Doch längst nicht allen im Viertel scheint diese Art von Umbruch zu gefallen, am wenigsten offenbar einigen Clan-Größen. Immer wieder fällt der Name „Pumpgun Bilal“, ein mehrfach verurteilter Mann, der im Clan-Milieu viel Macht besitzt und daraus offenbar Ansprüche fürs ganze Viertel geltend zu machen scheint. Etwa dass er gefragt oder gar miteinbezogen werden möchte, wenn Veränderungen geplant seien. Verstörende Sprüche, die so bis ins Rathaus vorgedrungen sind.
Grotesk wie aus einem Tarantino-Film: Clan-Leute sonnen sich im weißen Porsche-Cabrio
Wenn Mitarbeiter des Wohnungsunternehmens in der warmen Jahreszeit aus dem Fenster schauen, sehen sie den Clan-Chef, wie er in seinem weißen Porsche Cabrio direkt vor seinem Kiosk in lässiger Pose ein Sonnenbad nimmt.

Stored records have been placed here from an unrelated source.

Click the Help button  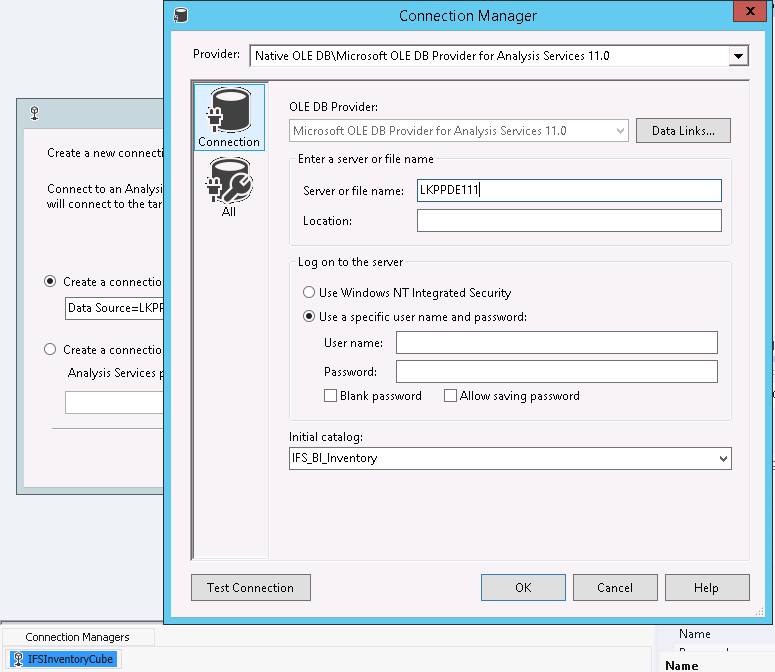coord(706,588)
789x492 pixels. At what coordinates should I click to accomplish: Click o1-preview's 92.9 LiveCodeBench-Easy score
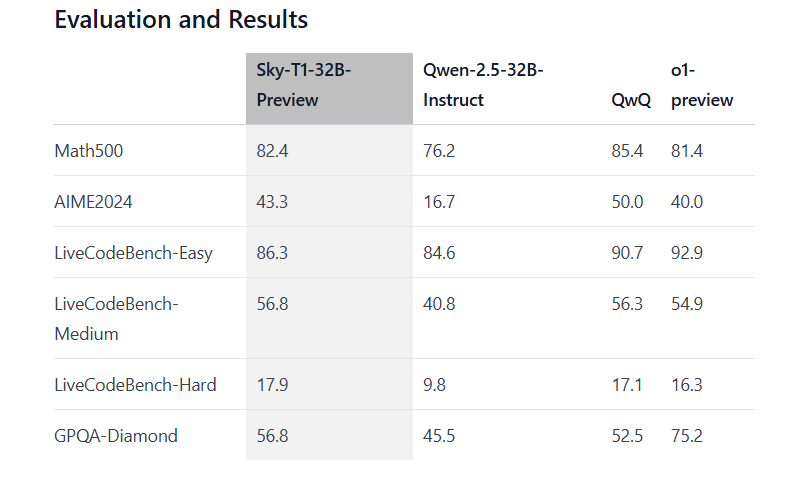click(687, 253)

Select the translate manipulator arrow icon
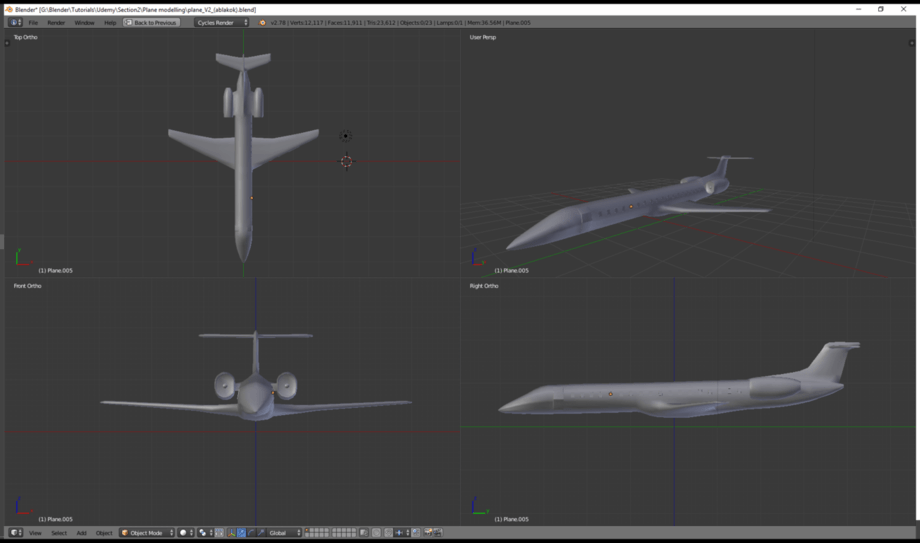pyautogui.click(x=241, y=532)
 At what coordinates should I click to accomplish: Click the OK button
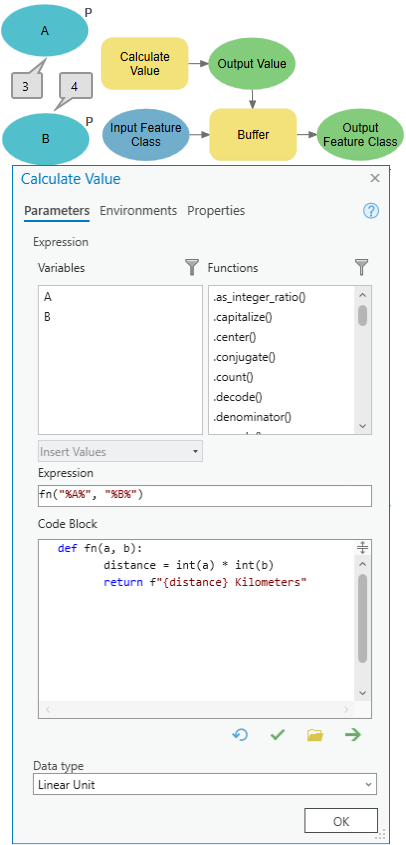pyautogui.click(x=341, y=821)
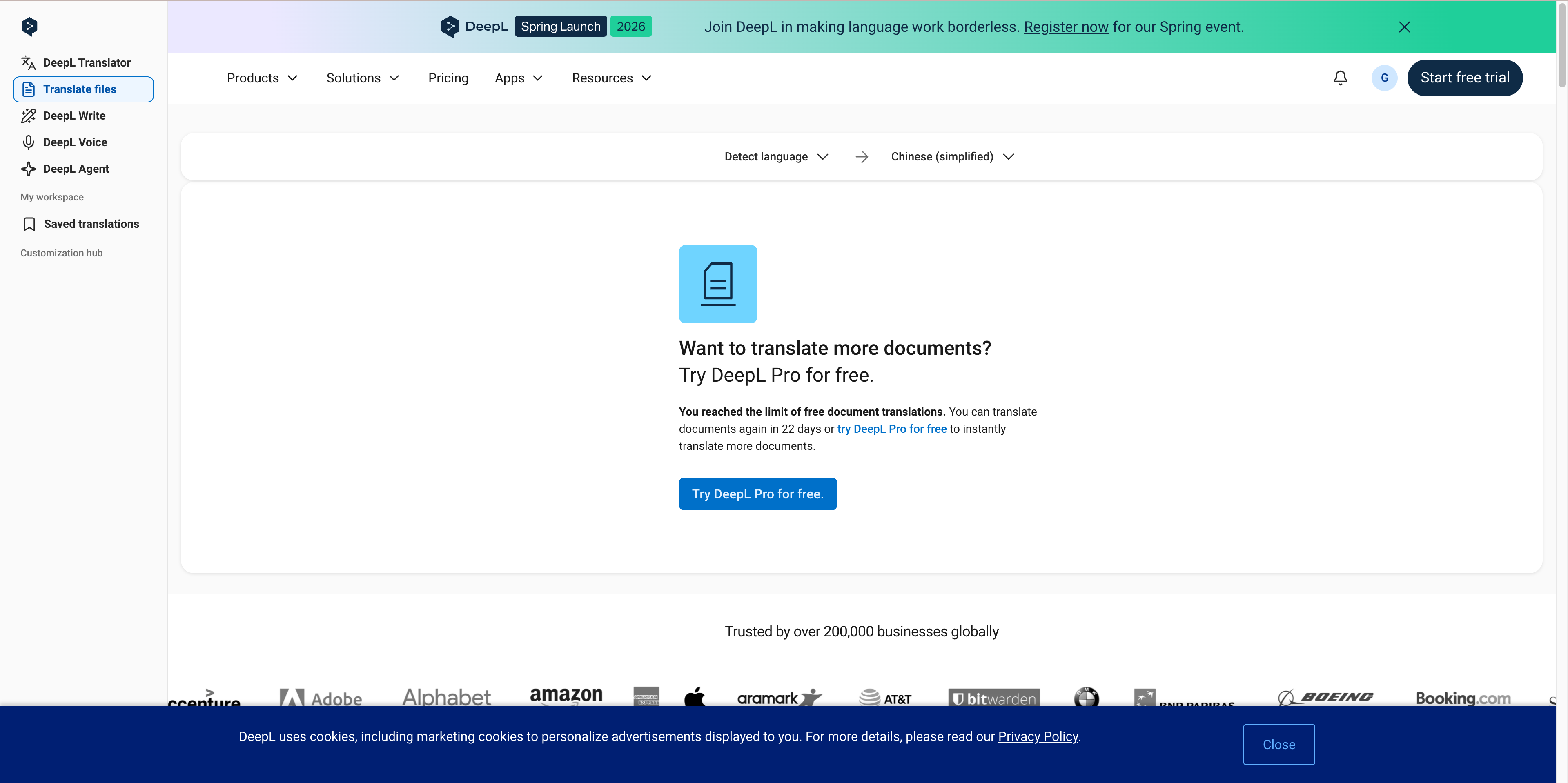Open Chinese (simplified) target selector
This screenshot has height=783, width=1568.
tap(951, 157)
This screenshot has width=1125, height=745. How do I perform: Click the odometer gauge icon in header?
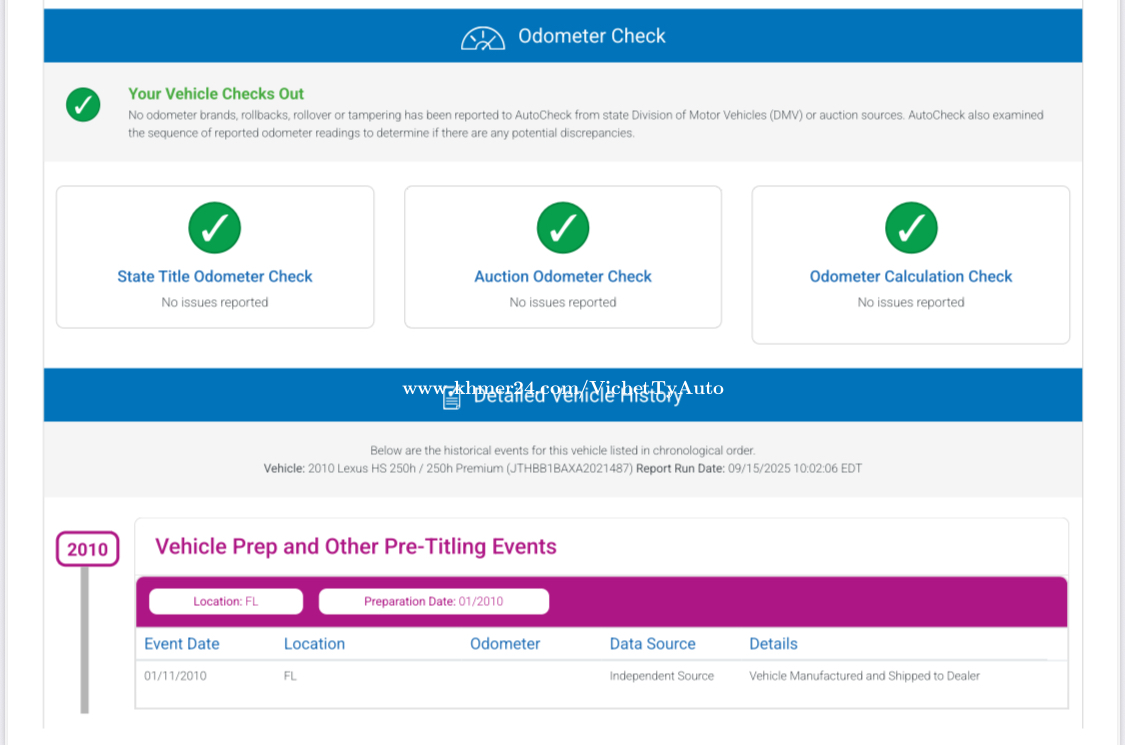[x=482, y=37]
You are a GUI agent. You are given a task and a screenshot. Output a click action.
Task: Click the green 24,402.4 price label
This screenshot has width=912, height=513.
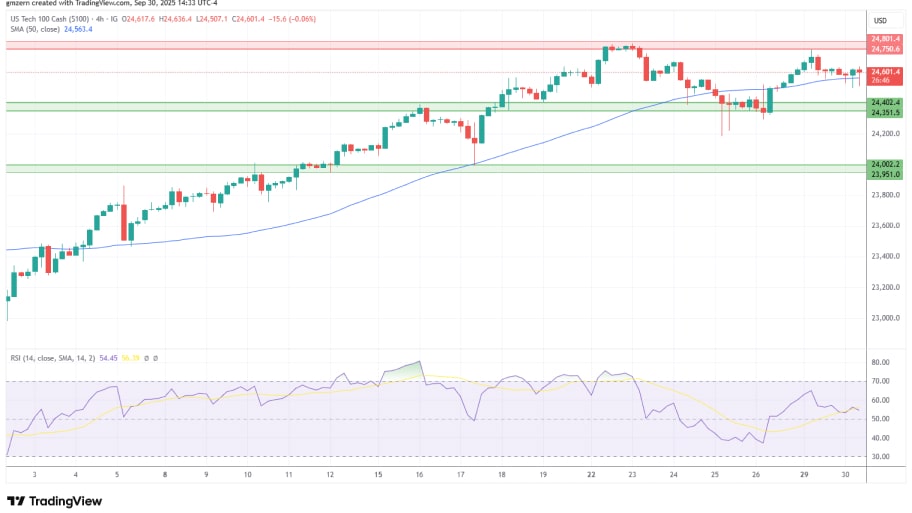[x=886, y=103]
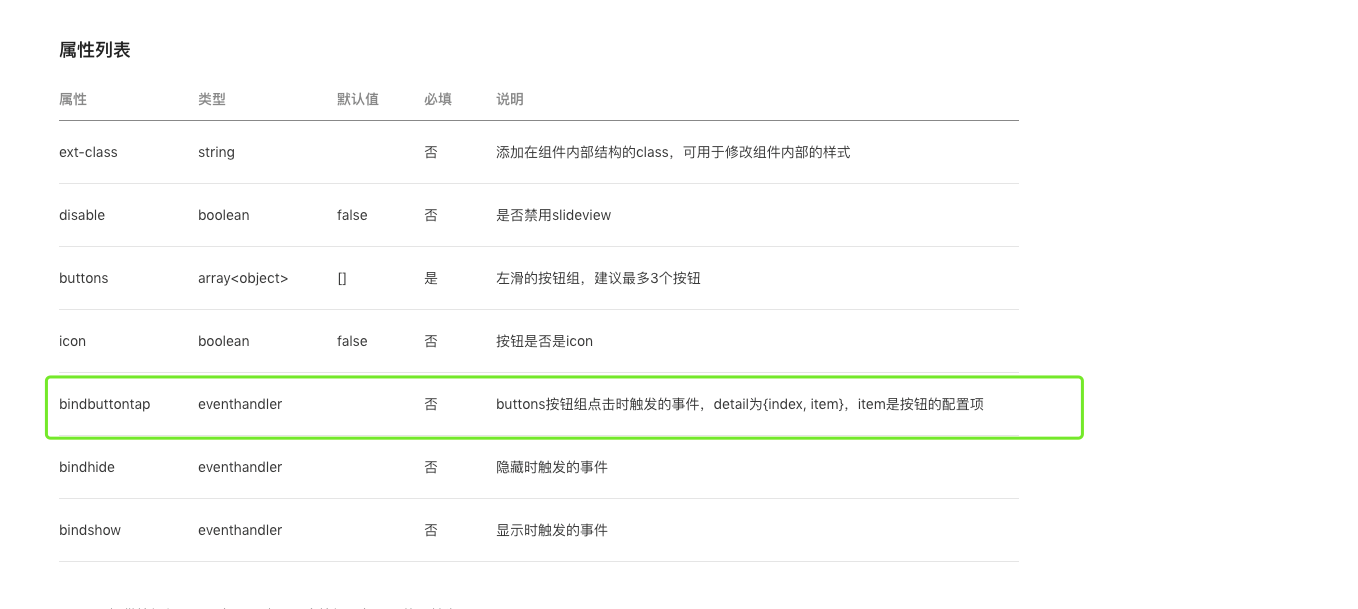Click the [] default value
1358x609 pixels.
tap(342, 278)
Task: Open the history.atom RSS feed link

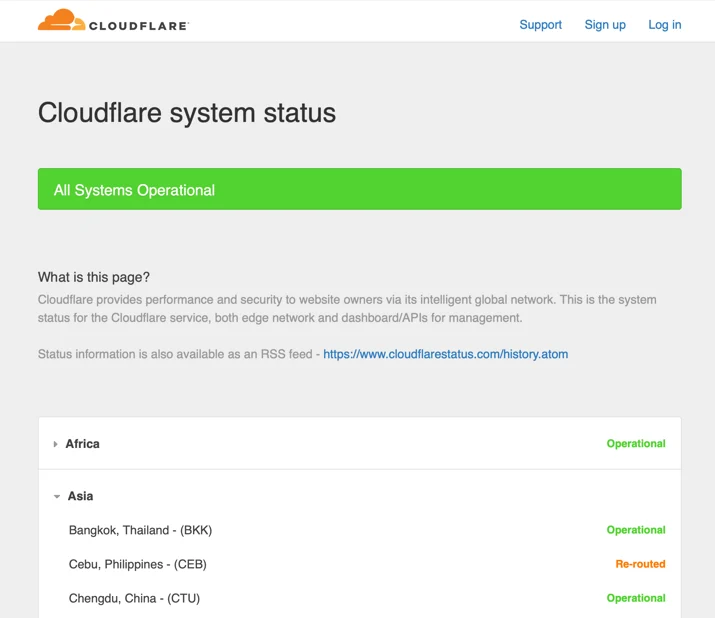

Gern durchmessen Clan-Leute auch die Straßen rund um die Kreuzeskirche, so als seien sie in „ihrem“ Gebiet auf Patrouille. Anwohner berichten von Beleidigungen und Einschüchterungen, von merkwürdigen Ansprachen und gelegentlich auch von Schutzgeldforderungen. Das groteske Dicke-Hose-Gehabe erinnert an die Berliner Clan-Saga „Four Blocks“ und ein bisschen an Tarantino-Filme.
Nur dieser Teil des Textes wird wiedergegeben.